# Renting Small Motor Boats at Willoughby Spit



## khandof (May 16, 2006)

Myself and a couple of buddies would rent a small motor boat from a place at Willoughby Spit and fish over the tunnels. I recently drove over the bridge leading to the tunnels and glanced over at the Spit and there was nothing there but a pile of rubble. I heard a developer bought the area and is going to build condos on that spots. 

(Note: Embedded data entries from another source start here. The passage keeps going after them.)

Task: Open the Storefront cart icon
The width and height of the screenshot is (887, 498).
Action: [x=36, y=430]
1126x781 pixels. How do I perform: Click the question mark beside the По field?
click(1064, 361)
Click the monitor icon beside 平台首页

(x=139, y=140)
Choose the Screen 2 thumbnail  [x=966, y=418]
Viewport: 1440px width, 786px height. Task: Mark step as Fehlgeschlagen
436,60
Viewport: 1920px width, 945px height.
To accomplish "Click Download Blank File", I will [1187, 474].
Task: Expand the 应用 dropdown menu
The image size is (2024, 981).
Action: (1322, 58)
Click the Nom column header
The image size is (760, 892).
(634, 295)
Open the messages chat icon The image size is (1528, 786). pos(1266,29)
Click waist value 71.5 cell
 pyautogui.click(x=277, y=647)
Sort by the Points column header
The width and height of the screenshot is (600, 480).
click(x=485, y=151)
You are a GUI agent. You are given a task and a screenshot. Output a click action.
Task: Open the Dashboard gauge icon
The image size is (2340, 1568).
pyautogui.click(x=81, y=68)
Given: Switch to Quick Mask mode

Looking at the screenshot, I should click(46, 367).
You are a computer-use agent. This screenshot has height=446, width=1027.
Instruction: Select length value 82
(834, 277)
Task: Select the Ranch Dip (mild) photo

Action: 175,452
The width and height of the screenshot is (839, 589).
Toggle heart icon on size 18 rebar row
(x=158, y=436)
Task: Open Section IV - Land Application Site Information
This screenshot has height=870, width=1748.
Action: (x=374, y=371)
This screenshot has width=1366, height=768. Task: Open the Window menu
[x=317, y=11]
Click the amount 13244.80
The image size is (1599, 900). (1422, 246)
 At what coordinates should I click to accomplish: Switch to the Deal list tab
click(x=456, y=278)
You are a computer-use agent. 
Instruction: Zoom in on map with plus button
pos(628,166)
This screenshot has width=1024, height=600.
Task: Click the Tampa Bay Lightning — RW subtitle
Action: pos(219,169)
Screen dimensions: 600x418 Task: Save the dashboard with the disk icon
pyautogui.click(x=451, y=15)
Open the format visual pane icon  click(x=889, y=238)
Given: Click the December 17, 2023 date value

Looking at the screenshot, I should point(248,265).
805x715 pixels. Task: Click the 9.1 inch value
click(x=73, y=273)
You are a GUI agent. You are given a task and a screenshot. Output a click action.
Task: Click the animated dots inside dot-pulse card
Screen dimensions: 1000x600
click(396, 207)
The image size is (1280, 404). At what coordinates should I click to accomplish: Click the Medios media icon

Is there another place I can rent a small motor boat from for a reasonable price in the area?


----------



## rattler (Jul 3, 2004)

not that i know of...sorry, i'd like to rent one myself...


----------



## RACN35 (Oct 17, 2004)

nope- are you military by chance ? MWR has brand new bay boats -


----------



## BIGMAX (Apr 4, 2006)

This is the crappiest area to try and rent a boat in. Go to the keys and small boat rental is everywhere. Rentals are available at Wachapreague, but does not seem to interest any businessmen in our area. Could be a good business for somebody. Probably the insurance that kills the idea. 

BIGMAX


----------



## KICKNBASS (Jan 18, 2006)

*Lynnhaven Seafood*

Rents Carolina Skiff 17's WIth honda 4 strokes. They also rent rods. I don't know how much it cost but I know its only for 4 hours per rental. I also heard that someone is getting ready to start renting boats out of little creek.


----------